21年の成長率は+7.9%と、9年ぶりの高い成長を見込む。企業収益の回復を背景に、所得や消費の伸びが高まり、世界景気の持ち直し等を背景に設備投資も盛り上がろう。GDPは前年比効果で四半期ごとの前年比成長率が大きく振れると予想する。1~3月に二桁成長が見込まれるため、刺激策の出口戦略が進む可能性があるが、引き続き世界でのコロナ禍リスクが無視できないため、出口戦略は慎重に進められよう。
2020年のGDP成長率は+2.2%へ
2020年の中国経済は新型肺炎の感染拡大を受けて1~3月のGDP成長率は前年比▲6.8%まで落ち込んだものの、10~12月は同+6.0%へ回復するとみられ、通年では+2.2%の成長を予想する(19年+6.1%)。消費に関しては、感染のリスクの中で外食、旅行、娯楽等のサービス業の回復が遅れ、小売売上高は通年で同3.8%減へ落ち込んだと見込む(1~11月の実績は同4.8%減)。一方、固定資産投資は政府による新旧インフラ投資の拡大が下支えし、通年で同2.7%増(1~11月同2.6%増)とプラスの伸びを維持したと考える。また、輸出は、世界的な新型肺炎の拡大が続く中、コロナ特需ともいえるマスクやパソコン等の輸出が拡大し、通年で同2.2%増とプラスの伸びを維持すると予想する。
2021年の成長率は+7.9%と9年ぶりの高い成長へ
2021年は前年の20年に成長が大幅に落ち込んだこともあり、+7.9%と9年ぶりに高い成長率になると予想する。
足元で企業利益が回復し、それに伴い所得や消費支出が回復しつつある。このため、21年の小売売上高の伸び率は前年比10.5%増へ高まると予想。来年半ばにはワクチン接種が普及すると見込まれ、サービス業の回復が消費の伸びを押し上げよう。投資については、設備投資の回復を予想。鉱工業部門の利益の伸びがリーマンショック後の11年からの平均増益率である同8.9%増へ高まると仮定すると、設備投資は同5.4%増程度となろう(20年同3.6%減予想)。政府は5Gの通信設備等の新型インフラの高い伸びを維持するとみられるが、世界景気の回復に伴い、旧型インフラの伸びは徐々に鈍化させるであろう。固定資産投資は全体で同6.7%増へ伸び率が高まると予想(20年同2.7%増予想)。21年の輸出は、中国を除く世界の成長率が+3.6%(20年▲4.7%、IMFの予想をもとに当社計算)へ高まると見込まれることもあり、同11.2%増を予想する。また、21年は資源価格の下落を見込んでいないこともあり、景気の回復に伴い、輸入も二桁増となろう。結果、21年の貿易収支は5700億ドルと拡大が続くと見込む。
四半期ごとの前年比成長率は大きく振れると見込む
21年のGDP成長率の前年比は、20年1~3月に成長率が大幅に落ち込んだという前年比効果から、四半期ごとに振れると見込まれる。また、ワクチン接種の普及状況や企業の設備投資タイミング等が不透明なため、四半期ごとの成長率を予想することは難しい。全四半期の前期比成長率が全て同じ(+0.84%)と仮定し試算すると、21年1~3月の前年比成長率は約+19%と非常に高い一方、10~12月は同+3%強へ低下すると見込まれる。

参照資料:

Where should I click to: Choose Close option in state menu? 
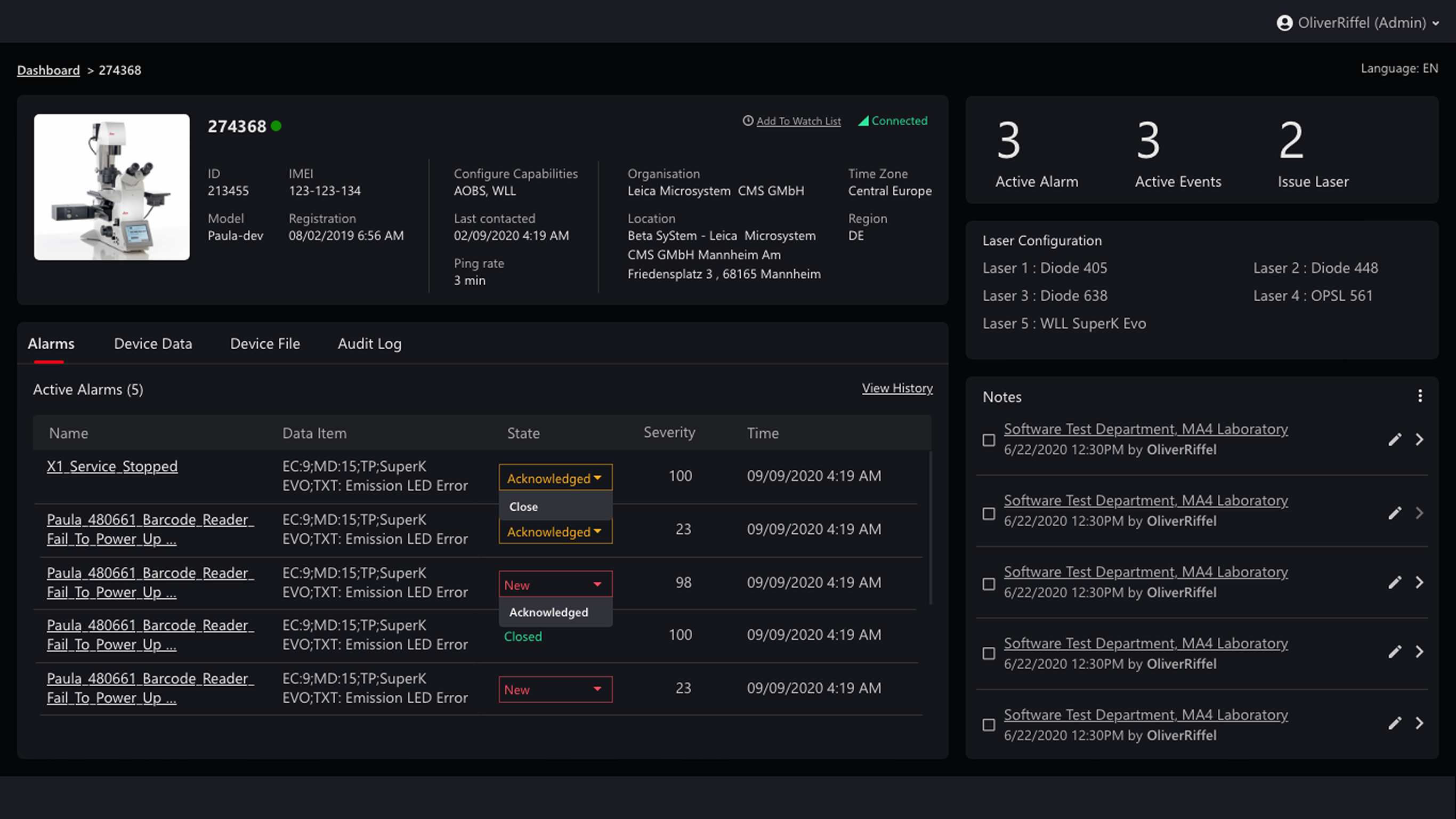pyautogui.click(x=523, y=507)
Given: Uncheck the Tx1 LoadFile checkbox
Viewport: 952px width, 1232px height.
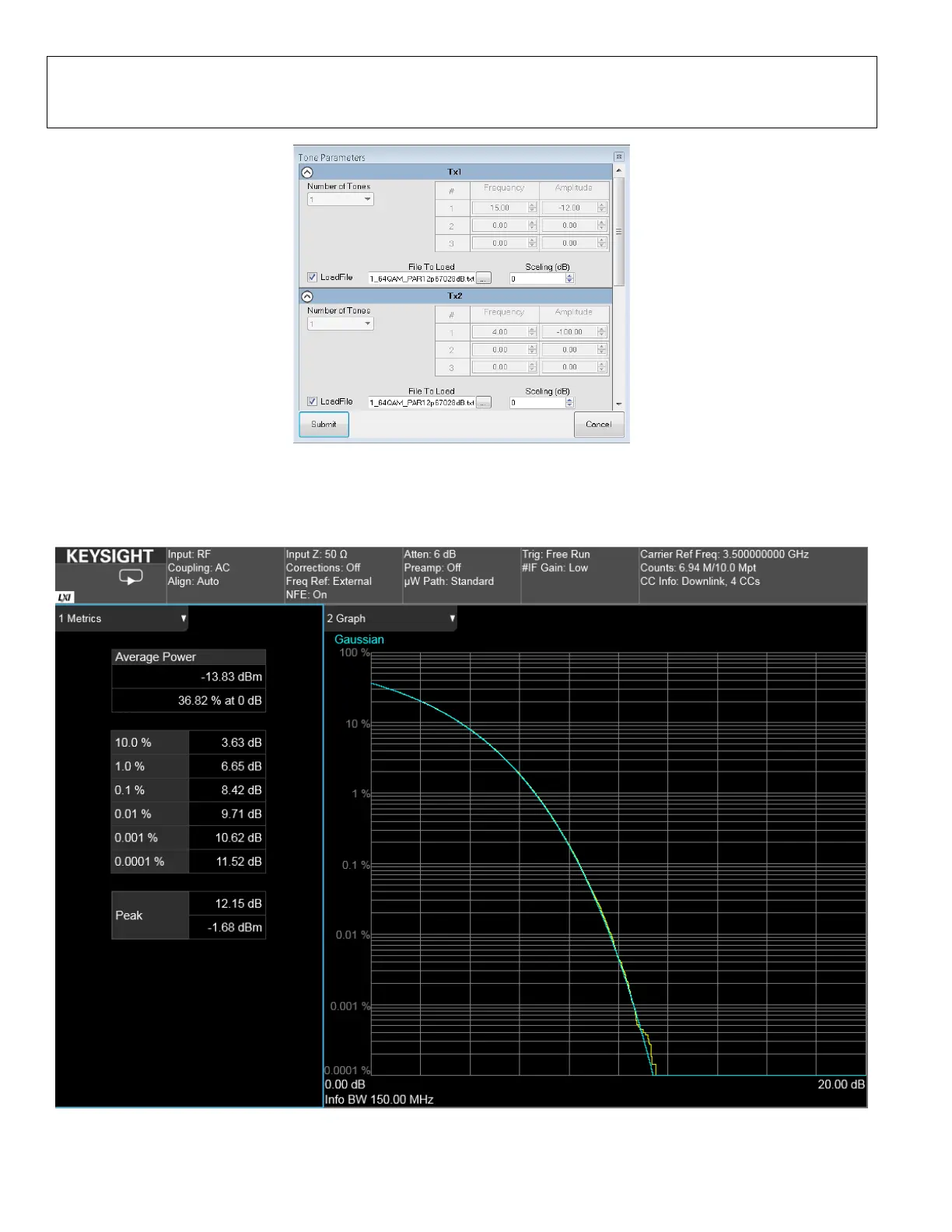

指示:
• A. 中国経済見通しの本文を二文で要約すること。
• B. 中国経済見通しの本文を、最後の文の後から書き続けること。

設問ごとの解答:
• A. 2020年の中国経済は、1~3月のGDP成長率が前年比▲6.8%まで落ち込んだものの10~12月には同+6.0%へ回復するとみられ、通年では+2.2%の成長が予想されている。21年は企業収益の回復を背景に所得や消費が伸び、設備投資も回復して+7.9%と9年ぶりの高い成長が見込まれるが、前年比効果により四半期ごとの前年比成長率は大きく振れると予想される。

• B.
ただ、来年の設備投資は慎重に始まるとみられること、年後半は世界経済の正常化が進み、中国でも投資の拡大や在庫の積み増し等が行われると想定される。このため、1~3月のGDP成長率は同+16%程度、年後半は同+6%程度と、成長率は若干平準化されるとみられる。
このように、21年の経済指標は前年比効果が大きいため、経済実態を正確に把握するには、経済指標の前年比ではなく、前期比や、PMI(購買担当者景気指数)のように現状を指数で表す指標の方が適していると考える。
慎重に進むとみられる出口戦略
景気が既に回復期にあるため、政府や金融当局は既にコロナ禍に対する景気刺激策の出口戦略に取り組んでいるようだ。金融政策については、市場金利が20年5月から徐々に高まっており、個人や企業の資金調達合計である社会融資総量は、月次の新規ベースで11月には前年比6.8%増と、10月の同63.3%増から鈍化した。また、財政支援であるインフラ投資の伸びも20年5月をピークに緩やかながら鈍化傾向にある。
21年も景気回復が続くとみられ、政府は出口戦略を更に進めよう。特に、1~3月のGDP成長率が前年比で二桁成長になった場合、政府は出口戦略を急ぐことも考えられる。リーマンショック対策の4兆元の景気刺激策が巨額の不良債権を生み出した反省から、21年の政策方針を決定する中央経済工作会議では、金融リスクに配慮する姿勢を見せた。しかし、一方で政府は「中国景気の回復が強固ではなく、世界の経済状況が依然不安定でコロナ禍のリスクが無視できない状況である」と認識しており、出口戦略は慎重に進めるであろう。特に、今年は共産党結党100周年の目標として、政府は全面的な小康(少し生活にゆとりのある)社会の実現を掲げた。そのような重要な年に政府が景気下振れを容認する可能性は低いと考える。